As a working caregiver, I encourage others in my situation to find out about the Family Medical Leave Act (FMLA). With FMLA I know I can take time off I need, and if my employer tries to retaliate for my doing so, I can turn to the protections of that law for support. If you have never heard of FMLA, here are some things you should know.

Who can use FMLA?

The law applies to companies with at least 50 or more employees. To qualify, I had to have worked for my company at least 12 months (not in a row) and 1,250 hours in the 12 months before I needed to use it). I can use FMLA to provide care for myself, my spouse, children, or parents with serious health conditions. Health conditions and illnesses or accidents taking longer than six months to heal qualify as serious health conditions. (There’s more to FMLA than this, but this is what applies to me personally).

How does FMLA help?

FMLA guarantees that I can miss up to 480 hours from work in a year (since I work full time) without penalty to go to doctor’s appointments, therapy, stay home to care for my spouse or provide whatever physical or emotional care needed for him that he cannot do for himself. The law says that I can have this time off without pay and that I cannot be retaliated against or punished in any way for using the time.

What’s the catch?

  • I must prove I qualify for FMLA. (I did)
  • A health care provider needs to provide documentation that my family member’s medical condition qualified as a serious health condition within fifteen days. (MS qualifies due to his being in a late progressive stage)
  • I use intermittent FMLA and must report my FMLA use each time I use it to an absence reporting system within a particular time frame.
  • I must give notice of my need to take time off thirty days in advance or as soon as I know.
  • I can be asked to update information every time my husband’s condition changes (but not more often than every thirty days).
  • Family Medical Leave provides me with the ability to take time off; however, it does not give me pay while I am off. I must use my accrued leave to receive compensation if I miss time from work.

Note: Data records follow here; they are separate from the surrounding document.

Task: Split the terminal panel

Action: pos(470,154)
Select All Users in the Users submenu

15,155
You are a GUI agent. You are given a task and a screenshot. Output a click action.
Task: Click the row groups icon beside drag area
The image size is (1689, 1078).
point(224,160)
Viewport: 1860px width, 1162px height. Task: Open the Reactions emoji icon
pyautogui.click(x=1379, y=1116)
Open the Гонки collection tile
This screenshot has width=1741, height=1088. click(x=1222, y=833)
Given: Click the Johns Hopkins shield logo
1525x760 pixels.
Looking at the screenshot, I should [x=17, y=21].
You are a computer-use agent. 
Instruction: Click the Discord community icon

Potential consequences of using FMLA

When used correctly and respectfully, FMLA can be a blessing in bringing peace of mind in the form of knowing I can have time off I need and have a job when I come back. Unfortunately, what I have often found also comes with its use includes negative comments about being away from work. Coworkers suggest that I arrived late due to over-sleeping when in truth I’m late because I’ve been up for hours dealing with a care issue that took hours to resolve. The speaker may try to appear to be joking but the sentiment stings because I suspect it reflects their true feelings behind the remark.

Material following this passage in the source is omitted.